The optimized hotspot analysis revealed three clusters in the study area: Cluster-1, Cluster-2, and Cluster-3 (Figure 7). Cluster-1 shows the high concentration of oil wells in the western part of the County. Cluster-2 and Cluster-3 delineate the high concentration of wells in the southern part of the County. The annual oil and gas production data were plotted to produce a time-series graph (Figure 8) that shows high extraction of oil (~1,900,000 BBL) and gas (~1,300,000 MCF) from 2017 to 2021 marked by the red rectangle in Figure 8.

4. Conceptual Models

Conceptual Model-1 is our optimum consideration of the natural groundwater flow system in the study area (Figure 9). It represents how recharge, discharge, groundwater, surface water communications, and cross-formational flow take place inside the aquifers and within the confining units of a flow system. The impact of the overexploitation of fluid resources such as groundwater, gas, and oil is shown in the cross-section of the conceptual model in the northwest–southeast direction. The agricultural, industrial, and domestic groundwater usage increased rapidly during the 20th century in Gulf Coast counties.

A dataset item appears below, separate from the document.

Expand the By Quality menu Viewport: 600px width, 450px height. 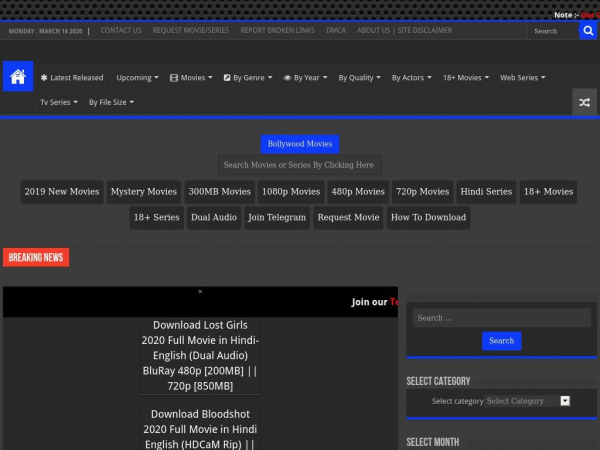pyautogui.click(x=359, y=77)
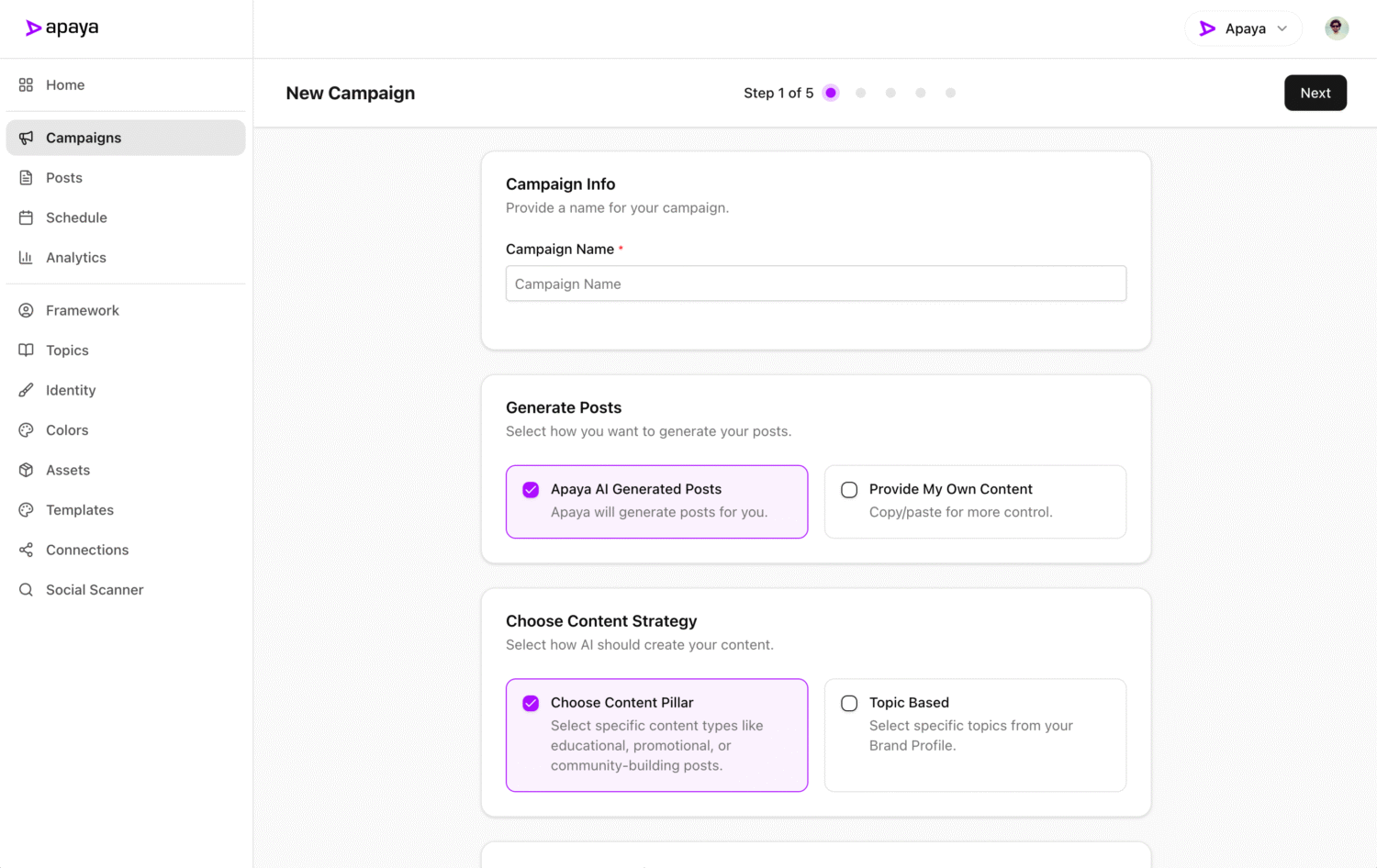1377x868 pixels.
Task: Open the user avatar profile menu
Action: (1336, 28)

Groundwater is withdrawn from the three aquifers in semi-confined and confined portions of the Gulf Coast aquifer system and oil is withdrawn from deep boreholes (northern part) and offshore (Gulf of Mexico). The hydraulic pressure on the sediments decreases, causing the de-watered sediments to compact due to the weight of the overlying sediments. The clays compact due to the reduced internal pressure in the clays and the overburden, resulting in land-surface subsidence. If pumping rates are low, this will have little effect because sand and clay layers are de-watered first and these compact only slightly. The variability of climatic parameters, climate change, and the tectonic effect (normal faults) may have important roles in affecting land subsidence in the Victoria area.
Conceptual Model-2 demonstrates that if fluid extraction continues, groundwater will start to be drawn from less transmissive clay levels (Figure 10). While sand grains are round, clay particles are sheet-like. As they become de-watered and compacted, they align perpendicular to the load applied by overlying sediments. As clay particles line up in the same direction, the permeability, porosity, and thickness of the clay layer decrease. The swelling and drying of clays in the study area can disturb its fluid hydrodynamics and cause serious problems such as piezometric anomalies. The reservoir can lose its reservoir characteristics due the sediment compaction, which may present an increasing challenge over time in the study area.

5. Discussion

5.1. Groundwater Change

Land subsidence due to water level decline has been occurring in many parts of the world. One such region is along the Gulf Coast of Texas, covering Victoria County and the Houston–Galveston area [1,62]. In Victoria County, groundwater is the key water source for households, agriculture, and industry. In potentiometric surface maps, the variation of the groundwater level in the County was initially observed to be low, but this decline in groundwater level changed. A time-series graph is beneficial for determining a change in the groundwater level. Groundwater level decline that was observed over the period of 2006–2015, both in the potentiometric maps and the time-series graph, could have affected the stability of the area. A drought period was reported earlier during 2005–2006 and 2007–2009, and the most prolonged drought was observed during 2010–2015 along the Gulf Coast [63]. During the 2005–2006 drought event, the aquifer storage was as low as −14 km3, while during the 2007–2009 drought event, the lowest storage was assessed to be −7.4 km3 [63]. The most important groundwater decline happened during the 2010–2015 drought period, with a water volume change of −3.38 ± 0.43 km3·yr−1. The aquifer storage reached a very low level in this time period due to the low precipitation and high pumping rate [63].
Withdrawal of groundwater is one of the reasons for land subsidence due to the resulting compaction of aquifer systems [64]. The two types of ground motion that typically happen in such susceptible aquifer systems are (1) deformation and (2) ground failures. Deformation caused by vertical and horizontal movement of the land surface is the leading risk related to fluid extraction. Ground failures, such as earth fissures and reactivation of surface/subsurface faults (growth faults), can be associated with area vertical ground displacement [65]. Therefore, a drainage model with MODFLOW simulation competencies will be valuable for regional simulations of groundwater flow, aquifer system compaction, and land subsidence in this study area.
The emerging hotspot analysis performed in this study showed that the groundwater level transition is in the northern part of the County and around Victoria City. The overall trend of the groundwater level in the County was an increase, but the major groundwater decline (2006–2015) may be a contributing factor to this area’s subsidence. In further studies, 3D finite element numerical modeling can be applied to predict the groundwater level and land subsidence in future pumping situations [66].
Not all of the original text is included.